静謐かつ情感あふれる映像を撮ったのは、名撮影監督 フレデリック・エルムス1946~、1987年「ブルーベルベット」、1991年「ワイルド・アット・ハート」、2009年「脳内ニューヨーク」、2013年「25年目の弦楽四重奏」など多くの名作を撮影)です。
映画のストーリーは、月曜日から日曜日まで7日間のその日の始まりが、スクリーンにクレジットされ、朝6時過ぎに起きるところからパターソンの一日をカメラは、追います。

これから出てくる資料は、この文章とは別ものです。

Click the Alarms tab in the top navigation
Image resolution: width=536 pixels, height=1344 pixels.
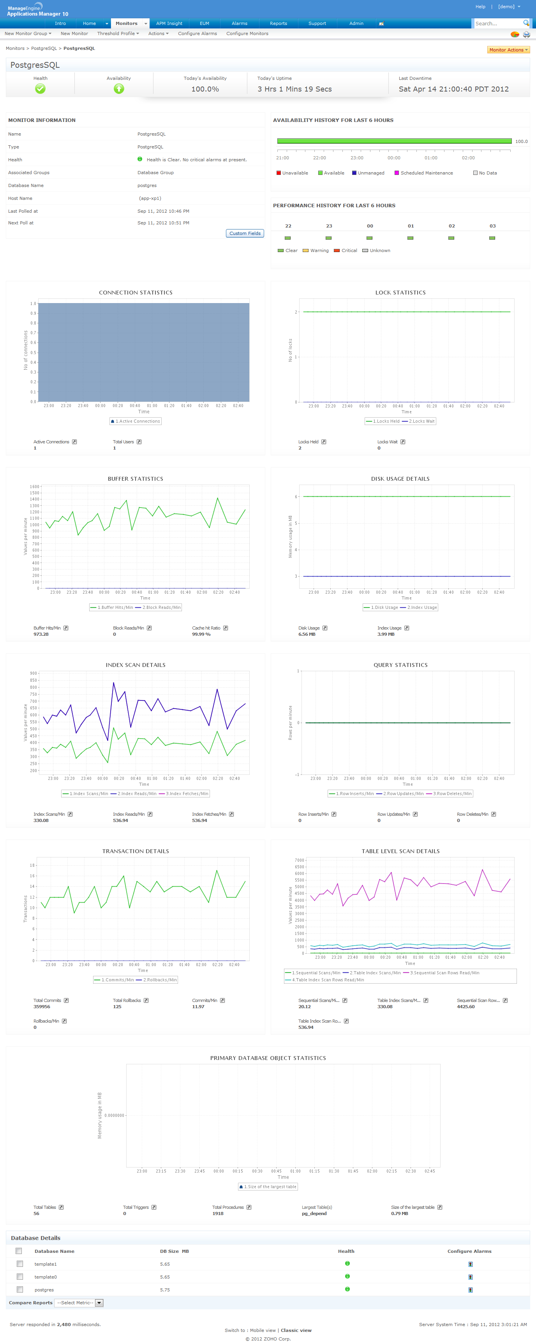pyautogui.click(x=239, y=23)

映画の中でパターソンが、作る詩も字幕で映し出されていきます。
パターソンの詩は、ジャームッシュ監督が、詩人ロン・バジェット(1942~)に依頼したそうで映画のために創った詩も数篇あるようです。
パターソンと妻ローラの穏やかで静かな日々に小さな波風を立てるのが、不細工で素っ頓狂な愛犬ブルドッグのマーヴィンです。
マーヴィンを演じたイングリッシュ・ブルドッグのネリーは、その名演でカンヌ国際映画祭‘パルム・ドッグ賞’を受賞 ‥ 映画の撮影後死去したネリーにジャームッシュ監督は、エンドクレジットの最後に「ネリーに捧げる」と弔意を表わしています。
パターソンと横で眠る妻ローラの和やかな毎朝のベッドもジャームッシュ監督の演出は、とても繊細で夫婦愛を観念的に見せるのではなく、ひと朝だけベッドのシーツから下着を付けていないローラの左大腿部が、はみ出しているシーンには、その夜愛し合う二人が、セックスしたことをさらりと的確に表現するディテールの丁寧さに感服しました。
ジャームッシュ監督お気に入りの日本人俳優 永瀬正敏(1966~)が、映画の終盤、詩人の街パターソンを訪ねた日本人として登場、大切な詩作ノートを愛犬マーヴィンに喰い破られ公園で気落ちしているパターソンに新しいノートをプレゼントし励ます詩人の役でした。